Nous nous intéressons, dans cet article, aux associations et groupes de recherche qui ont investi la recherche en psychiatrie dès la fin des années 60.
Pourquoi cet article ? Des chercheurs de différentes disciplines (sociologues, ethnologues, anthropologues, philosophes, psychosociologues, psychodynamiciens du travail, etc.) enquêtent sur les infirmières, observent leurs manières de faire, de s’organiser, de faire face à la maladie, à la mort, à la folie. Ils le font comme on étudie un peuple primitif qui est censé ne pas se penser lui-même. Ils nous considèrent comme des Dogons dépourvus d’écriture, sans littérature. Nous sommes leur objet d’études et un objet ça ne pense, ni n’écrit. Ils se gardent bien d’ailleurs de citer nos écrits. Le colonialisme universitaire n’a rien à envier au colonialisme politique ou militaire. Il s’agit donc d’abord d’affirmer que nous pensons par nous-mêmes, qu’il existe des recherches et une littérature infirmière.

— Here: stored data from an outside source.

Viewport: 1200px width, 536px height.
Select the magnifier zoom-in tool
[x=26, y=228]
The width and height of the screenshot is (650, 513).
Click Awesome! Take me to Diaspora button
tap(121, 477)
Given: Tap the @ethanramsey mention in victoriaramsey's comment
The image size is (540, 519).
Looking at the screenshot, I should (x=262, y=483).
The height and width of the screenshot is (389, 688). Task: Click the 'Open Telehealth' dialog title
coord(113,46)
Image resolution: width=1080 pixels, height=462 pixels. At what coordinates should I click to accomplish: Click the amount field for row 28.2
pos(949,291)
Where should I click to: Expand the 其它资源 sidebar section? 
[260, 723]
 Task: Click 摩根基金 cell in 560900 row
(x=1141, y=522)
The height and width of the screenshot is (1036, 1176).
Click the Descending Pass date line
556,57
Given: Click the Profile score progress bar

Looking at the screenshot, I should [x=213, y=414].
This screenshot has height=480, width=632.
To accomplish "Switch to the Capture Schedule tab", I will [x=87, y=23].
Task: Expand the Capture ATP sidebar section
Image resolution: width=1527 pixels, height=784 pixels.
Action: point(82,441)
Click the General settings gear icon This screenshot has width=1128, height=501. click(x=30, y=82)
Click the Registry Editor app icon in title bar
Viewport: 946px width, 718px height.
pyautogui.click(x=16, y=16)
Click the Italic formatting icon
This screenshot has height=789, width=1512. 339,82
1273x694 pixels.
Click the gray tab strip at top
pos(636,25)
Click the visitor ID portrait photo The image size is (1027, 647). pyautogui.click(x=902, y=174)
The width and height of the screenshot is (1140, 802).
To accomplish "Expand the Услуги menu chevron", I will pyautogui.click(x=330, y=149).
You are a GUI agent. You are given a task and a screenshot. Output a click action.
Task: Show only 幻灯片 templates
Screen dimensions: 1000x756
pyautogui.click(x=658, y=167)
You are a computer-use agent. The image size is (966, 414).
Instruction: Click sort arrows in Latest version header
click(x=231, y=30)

La mémoire se perd, elle n’est plus transmise. Dans des Instituts de formation en soins infirmiers (Ifsi) et des Instituts de formation des cadres de santé (Ifcs) qui fabriquent des producteurs de soin ou des managers aux ordres, il n’y a pas de place pour l’histoire de la discipline. Il n’existe pas non plus d’espace où les avancées de la discipline pourraient être rassemblées, évaluées, mises en travail. Une académie du soin pourrait remplir cette fonction mais le collectif d’associations qui se regroupe sous ce nom ne se préoccupe pas de la discipline et encore moins de psychiatrie. Nous sommes condamnés à bricoler. Pendant ce temps-là, des chercheurs, des cliniciens fouillent le terrain, s’acharnent à le penser, en pure perte. La profession ne lit pas et les savoirs qu’elle produit ne sont pas repris. On préfère élaborer des protocoles.